Kompasianer pasti merasakan, perbedaan Ramadan dua tahun belakangan dengan Ramadan sebelumnya. Dua kali bulan suci ini, kita melewatinya dalam kondisi wabah. Boro- boro mikir buka puasa bareng (online/ offline) , sudah bisa taraweh di masjid saja kita mustinya banyak bersyukur.
Menyiasati kondisi yang sedemikian terbatas, kalau mau bukber secara virtual atau apapun istilahnya, bagi saya tidak masalah. Namun sebaiknya ingat akan satu hal, jangan kebablasan seperti Ramadan sebelum-sebelumnya (sebelum ada wabah).

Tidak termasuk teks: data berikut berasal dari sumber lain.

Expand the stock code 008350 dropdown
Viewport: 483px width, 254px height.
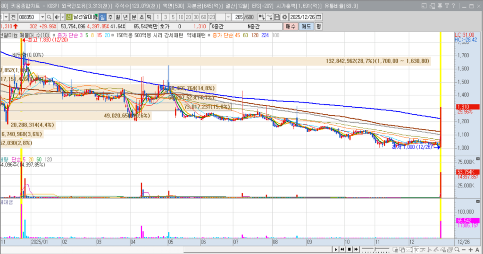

Kondisi pandemi, saya mengibaratkan semesta dan kehidupan sedang direstart. Layaknya sebuah gadget atau perangkat elektronik, restart berarti mengembalikan ke setting-an asal (pabrikan).
Memulai ulang kerja sebuah perangkat eletronik, biasanya disebabkan oleh kerusakan sistem yang berakibat kinerja menjadi lemot. Memulai setting dari awal, seolah memberikan kesempatan perangkat yang sama bekerja seperti sedia kala.
Orang kalau sudah diberi kesempatan kedua, artinya orang tersebut pernah gagal sebelumnya. Orang diberi kesempatan lagi punya keuntungan, bisa belajar dari kegagalan sebelumnya agar tidak mengulang kesalahan.
Kalau ada pepatah "Keledai tidak jatuh dua kali di lubang yang sama", apalagi manusia yang dianugerahi akal dan budi pekerti. Berkaca dari sekian Ramadan yang telah kita lalui, maka Ramadan kali ini jangan sampai kebablasan dengan mengulang hal yang sama *MenunjukkeDiriSendiri.
------
Dua tahun lalu, sebelum virus corona melanda dunia. Kita merasakan semarak euforia Ramadan, dari tahun ke tahun dengan kebiasaan nyaris seragam.
Minggu pertama toko retail modern diserbu pembeli, memborong biskuit, syrup, aneka Snack, bahan makanan selama berpuasa.
Saking banyak undangan berbuka puasa, pernah saya menolak yang satu untuk mengabulkan yang lain. Seminggu sebelum bulan suci tiba, sudah terbayang kesibukan bakal dilalui.